Ray Nagin’s Transformation & Indictment

raynagin

When it was announced that Ray Nagin had been indicted for corruption, the response included a lot of “it figures” or “When was the last time a New Orleans mayor wasn’t indicted?”

The answer is Nagin’s predecessor, actually. And his predecessors before that. Which is not to say that there hasn’t been corruption in New Orleans and hasn’t been, but this is actually new.

What I find particularly interesting about the reaction to the story is the extent to which Ray Nagin has been shoehorned into the role of “corrupt, black, inner-city mayor.” It minimally brings to mind party machine politics. For some, it brings to mind maybe a little race-baiting. Or racism on the part of his opposition.

Mayor Nagin, though, was from the start supposed to be different. He didn’t rise through party machinery. He didn’t even rise through government. He was actually supposed to be the “outsider” to come in and clean things up. Prior to Katrina, he had a broad base of support among Democrats and Republicans alike. He endorsed Bobby Jindal (arguably costing Jindal his first gubernatorial bid). There was some talk of the Louisiana GOP trying to recruit Nagin. He stood by and watched his own cousin get indicted in his efforts to clean up New Orleans’s cab system.

Then, of course, Katrina happened. The insufficiency of the city’s response seared him in people’s minds as a certain type of mayor, even though he didn’t really fit the profile. Gradually, he did seem to start growing into the role. He stuck with those that stuck by him, and that included very few people in his previously broad-based coalition. Regardless of who he had previously, he found himself the mayor of an ineffectual city apparatus that couldn’t do its part to respond to a crisis (regardless of the failures at the federal level, there were not only failures at the federal level).

It reminds me a bit of Sarah Palin, in a way. When Palin was picked as McCain’s vice presidential candidate, she wasn’t who she eventually became. But everybody decided that was who she was. The Democrats wanted a right-wing bogeyman. The conservatives wanted someone on the ticket they could believe in. And so, that’s who she became. Eventually, a cartoon of herself. Nagin never became a cartoon, but there was a fair amount of enthusiasm among not just conservatives, but liberals as well, to consider Nagin in a particularly light.
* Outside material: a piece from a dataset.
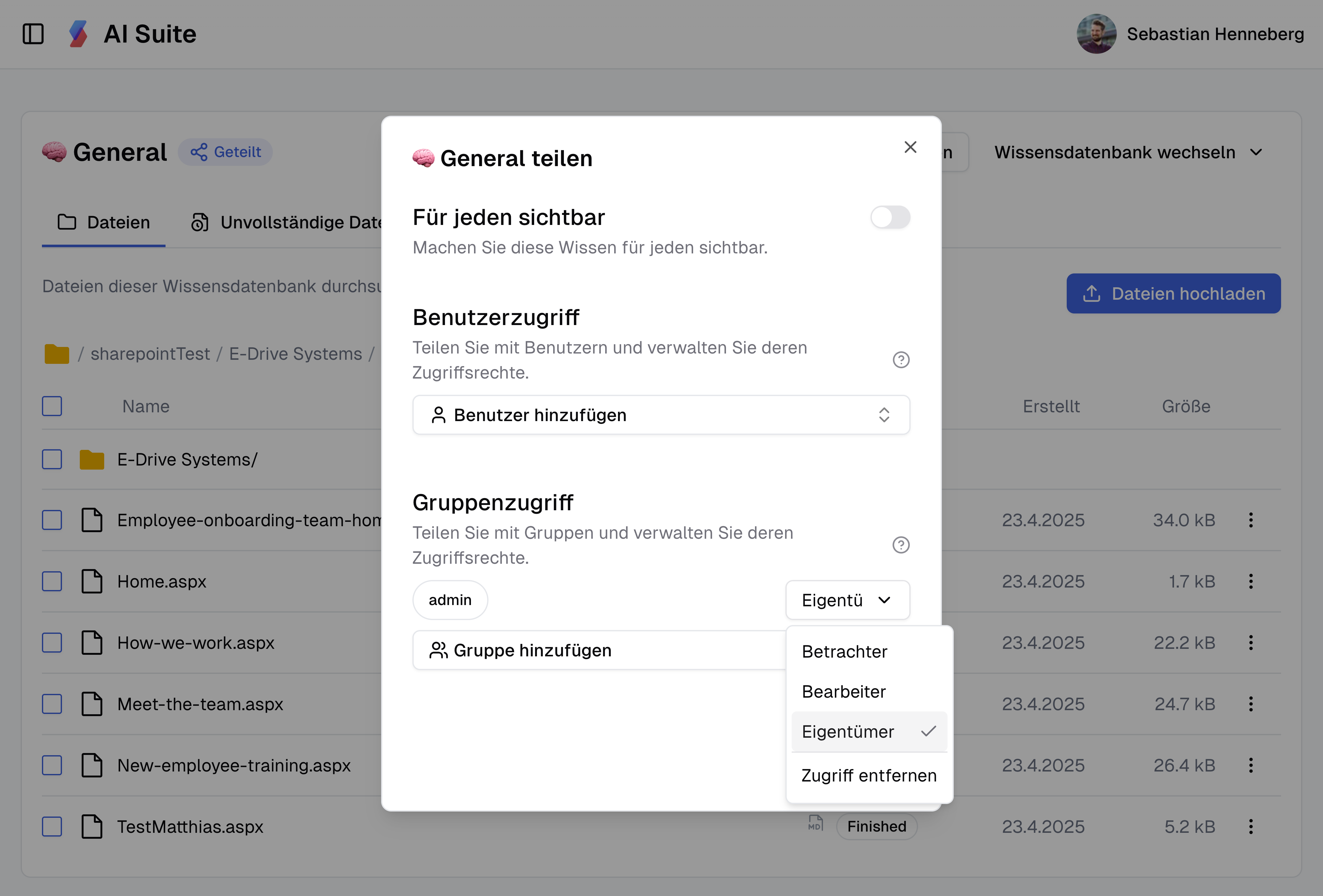The image size is (1323, 896).
Task: Click the breadcrumb folder icon near sharepointTest
Action: [57, 353]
Due to Katrina, Nagin may actually be the last African-American mayor New Orleans has in a while. One wonders if the perception of the mayoralty of New Orleans will change because of that.

Will Truman

Will Truman is the Editor-in-Chief of Ordinary Times. He is also on Twitter.

2 Comments

  1. Everyone here in the NOLA area is just rolling their eyes, dully wincing. Nagin’s problem is the same as pretty much every other two-bit politician in Louisiana or Illinois, where all governors serve at least two terms, the last one in prison: he had no oversight. He didn’t report to anyone. He could make these crooked deals with the granite company and put everything but the kitchen sink (the granite counter top came courtesy of the granite company) on the credit card — try that in any well-run firm, put a bunch of personal stuff on your corporate card, see what happens.

    Back when I was in the military, if someone stole things out of your unlocked wall locker, it was your fault for not securing your own property. Opportunity makes the thief, we were told. And opportunity makes the crooked politician, the crooked cop, the crooked merchant. Who’s going to stop them?